◆ AUFGABENSTELLUNG:
- A) Prüfe, ob die Aussagen (i), (ii) und (iii) mit dem Text über die Windwärts-Insolvenz übereinstimmen: (i) Windwärts hat den Insolvenzantrag beim Amtsgericht Hannover gestellt. (ii) Der Insolvenzverwalter vergleicht Windwärts ausdrücklich mit Prokon. (iii) Über die Eröffnung des Insolvenzverfahrens bei Windwärts muss bis Anfang Mai entschieden werden. Antworte jeweils mit Ja oder Nein und zitiere die entscheidenden Worte des Textes wörtlich.
- B) Überführe die Einträge, beginnend bei der Zeile mit „Where should I click to: Open“ und endend bei der Zeile mit „Looking at the screenshot, I should pos(910,759).“, in eine CSV-Tabelle mit den Spalten „eingabe“ und „ausgabe“. Jeder Eintrag erhält eine Zeile mit Aufgabentext und Lösung, jeweils in einem Feld in Anführungszeichen und mit Leerzeichen statt Zeilenumbrüchen.

Bild: Optimistische Beleuchtung: Windmühle von Windwärts.
FREIBURG taz | Nach dem Windkraftriesen Prokon ist nun ein weiteres
Unternehmen der Branche zahlungsunfähig: Die
Projektentwicklungsgesellschaft Windwärts Energie GmbH hat beim Amtsgericht
Hannover die Eröffnung eines Insolvenzverfahrens beantragt.
Insgesamt gibt es nach Angaben des vorläufigen Insolvenzverwalters, Volker
Römermann, rund 1.600 Inhaber von Genussrechten, die rund 18,9 Millionen
Euro investiert haben sollen. Bereits um den Jahreswechsel war bekannt
geworden, dass das Unternehmen die fällige Rückzahlung von
Genussrechtskapital in Höhe von 1,9 Millionen Euro nicht leisten kann.
Schon die damalige Formulierung, man verschiebe die Auszahlungen „auf
unbestimmte Zeit“, ließ wenig Hoffnung auf kurzfristige Besserung der Lage.
Im Januar musste Windwärts dann außerdem fällige Zinszahlungen für zwischen
2006 und 2013 aufgelegte Unternehmensgenussrechte in Höhe von insgesamt 1,3
Millionen Euro aussetzen.
Dass das Hannoveraner Unternehmen erst jetzt und nicht schon einige Wochen
früher den Insolvenzantrag stellte, begründet die Geschäftsführung mit
einem neuen Rechtsgutachten. Dieses sei zu dem Ergebnis gekommen, „dass die
Rückzahlungsansprüche der Genussrechtsinhaber entgegen der bisherigen
Rechtsauffassung des Unternehmens bei der Prüfung der Zahlungsunfähigkeit
berücksichtigt werden müssen“.
Damit zeigt sich, wie kompliziert die juristische Bewertung von
Genussrechten ist. Eine ähnliche Fragestellung steht nämlich auch bei
Prokon im Raum: Das Unternehmen hat im Januar den Insolvenzantrag zwar
gestellt, die Einleitung eines Insolvenzverfahrens aber ist weiterhin
offen. Prokon hofft nach wie vor, ein solches durch eine neue
Firmenstruktur vermeiden zu können. Auch bei Windwärts ist noch nicht
gänzlich sicher, ob das Insolvenzverfahren eröffnet wird. Bis Anfang Mai
muss die Entscheidung fallen.
## „Kein strukturelles Problem“
Der Windwärts-Insolvenzverwalter zeigt sich unterdessen optimistisch, dass
diese Firma fortbestehen kann: „Alles sieht gut aus, es gibt gute Projekte
und kein strukturelles Problem.“ Die Firma habe schlicht bei mehreren
Projekten „Pech gehabt“. So sei eines durch nicht bekannte Überflugrechte
der Bundeswehr überraschend verzögert worden, ein anderes durch
naturschutzrechtliche Fragen. Mit Prokon möchte Römermann die Firma
Windwärts daher auch in gar keinem Fall verglichen sehen.

◆ ARBEITSMATERIAL:
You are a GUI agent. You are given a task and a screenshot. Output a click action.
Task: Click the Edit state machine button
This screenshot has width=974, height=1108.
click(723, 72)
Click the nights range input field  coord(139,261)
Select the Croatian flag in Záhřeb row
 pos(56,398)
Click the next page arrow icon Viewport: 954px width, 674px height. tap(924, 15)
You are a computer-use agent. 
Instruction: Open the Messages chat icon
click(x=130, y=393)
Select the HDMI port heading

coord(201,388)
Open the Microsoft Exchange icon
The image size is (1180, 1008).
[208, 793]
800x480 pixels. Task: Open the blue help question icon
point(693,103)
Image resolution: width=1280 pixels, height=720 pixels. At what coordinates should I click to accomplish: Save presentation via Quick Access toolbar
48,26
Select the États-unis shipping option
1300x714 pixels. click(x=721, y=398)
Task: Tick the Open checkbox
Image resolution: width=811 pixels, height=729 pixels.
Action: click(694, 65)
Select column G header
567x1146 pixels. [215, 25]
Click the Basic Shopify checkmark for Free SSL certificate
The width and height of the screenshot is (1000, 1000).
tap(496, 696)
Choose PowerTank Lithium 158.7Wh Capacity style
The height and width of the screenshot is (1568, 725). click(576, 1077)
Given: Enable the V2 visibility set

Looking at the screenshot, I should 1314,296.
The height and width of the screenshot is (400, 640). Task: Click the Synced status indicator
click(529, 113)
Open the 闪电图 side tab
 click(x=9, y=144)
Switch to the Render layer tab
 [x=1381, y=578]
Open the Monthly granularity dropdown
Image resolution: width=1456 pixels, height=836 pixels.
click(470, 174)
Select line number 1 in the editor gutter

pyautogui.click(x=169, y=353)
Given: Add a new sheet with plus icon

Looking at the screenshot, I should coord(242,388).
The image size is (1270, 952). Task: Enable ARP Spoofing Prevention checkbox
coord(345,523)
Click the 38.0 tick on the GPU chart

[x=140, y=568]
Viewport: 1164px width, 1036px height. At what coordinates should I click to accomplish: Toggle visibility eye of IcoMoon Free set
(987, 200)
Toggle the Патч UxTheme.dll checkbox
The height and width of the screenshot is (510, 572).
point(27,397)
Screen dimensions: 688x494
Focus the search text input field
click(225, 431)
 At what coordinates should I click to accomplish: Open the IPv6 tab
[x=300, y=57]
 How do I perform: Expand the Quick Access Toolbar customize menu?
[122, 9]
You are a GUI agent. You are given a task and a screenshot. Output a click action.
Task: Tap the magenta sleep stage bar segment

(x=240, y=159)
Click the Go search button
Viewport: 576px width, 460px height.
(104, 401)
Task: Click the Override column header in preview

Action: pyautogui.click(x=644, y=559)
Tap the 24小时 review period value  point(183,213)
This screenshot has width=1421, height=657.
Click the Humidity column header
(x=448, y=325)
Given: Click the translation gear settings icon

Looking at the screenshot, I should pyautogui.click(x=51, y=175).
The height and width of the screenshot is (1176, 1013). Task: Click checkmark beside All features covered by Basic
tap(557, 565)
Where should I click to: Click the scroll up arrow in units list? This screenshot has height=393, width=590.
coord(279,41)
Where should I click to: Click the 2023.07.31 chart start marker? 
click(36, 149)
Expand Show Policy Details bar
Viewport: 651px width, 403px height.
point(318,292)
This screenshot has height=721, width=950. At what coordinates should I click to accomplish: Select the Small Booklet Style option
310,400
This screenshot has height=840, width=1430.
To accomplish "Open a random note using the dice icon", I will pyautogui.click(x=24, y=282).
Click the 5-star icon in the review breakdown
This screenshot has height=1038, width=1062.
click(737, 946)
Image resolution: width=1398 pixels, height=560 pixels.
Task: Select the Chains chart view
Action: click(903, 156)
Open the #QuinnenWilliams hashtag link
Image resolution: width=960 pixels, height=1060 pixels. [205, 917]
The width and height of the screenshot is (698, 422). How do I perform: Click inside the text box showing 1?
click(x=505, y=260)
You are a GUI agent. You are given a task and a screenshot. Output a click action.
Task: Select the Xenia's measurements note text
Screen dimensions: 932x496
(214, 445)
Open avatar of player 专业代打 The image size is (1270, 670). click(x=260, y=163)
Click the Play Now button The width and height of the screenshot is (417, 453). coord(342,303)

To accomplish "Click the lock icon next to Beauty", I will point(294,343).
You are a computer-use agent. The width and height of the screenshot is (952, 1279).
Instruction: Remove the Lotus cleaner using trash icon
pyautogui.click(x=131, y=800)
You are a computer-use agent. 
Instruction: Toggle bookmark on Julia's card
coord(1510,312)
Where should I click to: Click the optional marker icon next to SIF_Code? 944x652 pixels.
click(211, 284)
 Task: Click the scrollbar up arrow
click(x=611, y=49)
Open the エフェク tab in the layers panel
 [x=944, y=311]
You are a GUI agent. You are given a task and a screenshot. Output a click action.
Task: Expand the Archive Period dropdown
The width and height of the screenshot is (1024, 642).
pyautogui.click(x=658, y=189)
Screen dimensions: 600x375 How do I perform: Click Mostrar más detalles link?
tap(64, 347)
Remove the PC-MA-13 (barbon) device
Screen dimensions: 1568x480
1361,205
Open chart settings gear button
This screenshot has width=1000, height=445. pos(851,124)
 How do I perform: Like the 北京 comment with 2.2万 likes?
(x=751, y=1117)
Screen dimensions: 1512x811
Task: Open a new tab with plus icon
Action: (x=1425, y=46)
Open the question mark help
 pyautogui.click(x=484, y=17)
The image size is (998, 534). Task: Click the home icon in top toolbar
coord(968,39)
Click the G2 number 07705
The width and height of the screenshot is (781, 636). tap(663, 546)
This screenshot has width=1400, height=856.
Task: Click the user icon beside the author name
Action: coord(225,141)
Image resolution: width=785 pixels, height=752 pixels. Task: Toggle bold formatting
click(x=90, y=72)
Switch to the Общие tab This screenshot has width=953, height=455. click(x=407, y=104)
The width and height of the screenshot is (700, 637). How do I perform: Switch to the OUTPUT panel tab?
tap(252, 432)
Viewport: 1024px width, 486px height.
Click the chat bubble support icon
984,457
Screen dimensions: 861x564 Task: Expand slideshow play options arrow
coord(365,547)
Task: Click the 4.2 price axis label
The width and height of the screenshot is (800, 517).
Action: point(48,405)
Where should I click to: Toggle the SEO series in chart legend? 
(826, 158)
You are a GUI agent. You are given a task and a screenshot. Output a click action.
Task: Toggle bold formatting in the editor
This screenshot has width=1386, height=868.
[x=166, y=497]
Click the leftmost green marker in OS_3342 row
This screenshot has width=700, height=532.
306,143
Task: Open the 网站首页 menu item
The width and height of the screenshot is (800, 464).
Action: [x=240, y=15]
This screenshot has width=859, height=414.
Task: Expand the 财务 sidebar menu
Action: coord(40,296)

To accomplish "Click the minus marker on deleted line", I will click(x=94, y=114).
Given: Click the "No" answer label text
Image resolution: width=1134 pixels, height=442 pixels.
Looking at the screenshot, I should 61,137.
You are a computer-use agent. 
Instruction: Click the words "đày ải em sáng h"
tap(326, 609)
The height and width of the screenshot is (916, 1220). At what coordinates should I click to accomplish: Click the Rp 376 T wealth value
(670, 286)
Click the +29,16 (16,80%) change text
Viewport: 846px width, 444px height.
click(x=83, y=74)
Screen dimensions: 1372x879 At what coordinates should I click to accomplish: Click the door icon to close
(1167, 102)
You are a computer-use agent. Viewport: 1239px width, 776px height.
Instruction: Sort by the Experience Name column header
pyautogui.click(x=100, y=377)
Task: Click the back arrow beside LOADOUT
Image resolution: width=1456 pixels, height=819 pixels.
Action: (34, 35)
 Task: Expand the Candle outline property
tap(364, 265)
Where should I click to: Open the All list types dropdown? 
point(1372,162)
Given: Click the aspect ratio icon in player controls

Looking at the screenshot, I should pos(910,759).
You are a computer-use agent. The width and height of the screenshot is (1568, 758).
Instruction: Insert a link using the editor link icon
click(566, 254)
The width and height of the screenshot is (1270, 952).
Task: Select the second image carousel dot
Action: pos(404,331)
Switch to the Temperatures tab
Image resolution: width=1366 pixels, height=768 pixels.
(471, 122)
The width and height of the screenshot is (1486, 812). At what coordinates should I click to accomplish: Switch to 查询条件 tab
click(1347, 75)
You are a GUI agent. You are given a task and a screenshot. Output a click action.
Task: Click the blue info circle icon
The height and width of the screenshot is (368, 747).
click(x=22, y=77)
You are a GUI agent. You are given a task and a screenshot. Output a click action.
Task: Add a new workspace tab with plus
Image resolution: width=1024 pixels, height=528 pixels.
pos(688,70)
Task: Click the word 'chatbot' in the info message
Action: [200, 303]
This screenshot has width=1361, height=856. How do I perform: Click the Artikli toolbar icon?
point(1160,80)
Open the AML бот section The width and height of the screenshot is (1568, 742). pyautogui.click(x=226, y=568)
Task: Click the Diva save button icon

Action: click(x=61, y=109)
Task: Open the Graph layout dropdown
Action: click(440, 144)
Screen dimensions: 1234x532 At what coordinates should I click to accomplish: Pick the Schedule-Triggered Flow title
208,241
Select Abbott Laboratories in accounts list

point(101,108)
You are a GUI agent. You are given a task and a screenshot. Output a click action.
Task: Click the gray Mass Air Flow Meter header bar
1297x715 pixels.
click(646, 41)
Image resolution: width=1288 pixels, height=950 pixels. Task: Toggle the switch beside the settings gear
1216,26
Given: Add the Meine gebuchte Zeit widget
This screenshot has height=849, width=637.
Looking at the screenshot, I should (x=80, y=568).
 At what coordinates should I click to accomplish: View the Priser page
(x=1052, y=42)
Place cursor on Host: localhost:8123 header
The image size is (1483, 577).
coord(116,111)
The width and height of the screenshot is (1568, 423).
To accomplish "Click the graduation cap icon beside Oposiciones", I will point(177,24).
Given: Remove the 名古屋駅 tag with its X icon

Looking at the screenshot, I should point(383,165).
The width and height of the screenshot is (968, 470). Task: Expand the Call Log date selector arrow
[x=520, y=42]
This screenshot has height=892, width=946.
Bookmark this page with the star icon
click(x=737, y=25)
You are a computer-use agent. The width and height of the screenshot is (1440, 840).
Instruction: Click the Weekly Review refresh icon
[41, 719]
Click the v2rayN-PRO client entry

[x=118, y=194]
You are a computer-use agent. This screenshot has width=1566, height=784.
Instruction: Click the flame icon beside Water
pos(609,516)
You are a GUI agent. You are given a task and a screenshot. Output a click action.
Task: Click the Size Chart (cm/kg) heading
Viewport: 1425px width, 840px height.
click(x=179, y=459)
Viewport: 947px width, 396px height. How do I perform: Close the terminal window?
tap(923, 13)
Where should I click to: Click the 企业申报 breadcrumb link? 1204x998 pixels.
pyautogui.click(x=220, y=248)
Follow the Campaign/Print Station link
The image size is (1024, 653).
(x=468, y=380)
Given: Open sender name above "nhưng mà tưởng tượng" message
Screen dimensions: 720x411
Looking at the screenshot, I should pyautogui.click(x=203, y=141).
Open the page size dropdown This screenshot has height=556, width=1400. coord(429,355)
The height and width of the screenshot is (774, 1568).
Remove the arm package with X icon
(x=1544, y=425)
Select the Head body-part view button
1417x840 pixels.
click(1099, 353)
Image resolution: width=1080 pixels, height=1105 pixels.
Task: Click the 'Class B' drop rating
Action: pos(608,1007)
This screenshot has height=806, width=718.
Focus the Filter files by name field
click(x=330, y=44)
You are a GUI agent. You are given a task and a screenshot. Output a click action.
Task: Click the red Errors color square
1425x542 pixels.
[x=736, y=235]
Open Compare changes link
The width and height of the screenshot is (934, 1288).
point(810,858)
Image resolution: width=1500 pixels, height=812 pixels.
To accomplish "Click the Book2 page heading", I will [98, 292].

◆ LÖSUNGEN:
- A)
(i) Ja: „Die Projektentwicklungsgesellschaft Windwärts Energie GmbH hat beim Amtsgericht Hannover die Eröffnung eines Insolvenzverfahrens beantragt.“
(ii) Nein: „Mit Prokon möchte Römermann die Firma Windwärts daher auch in gar keinem Fall verglichen sehen.“
(iii) Ja: „Bis Anfang Mai muss die Entscheidung fallen.“

- B)
eingabe,ausgabe
"Where should I click to: Open the All list types dropdown?","point(1372,162)"
"Given: Click the aspect ratio icon in player controls","Looking at the screenshot, I should pos(910,759)."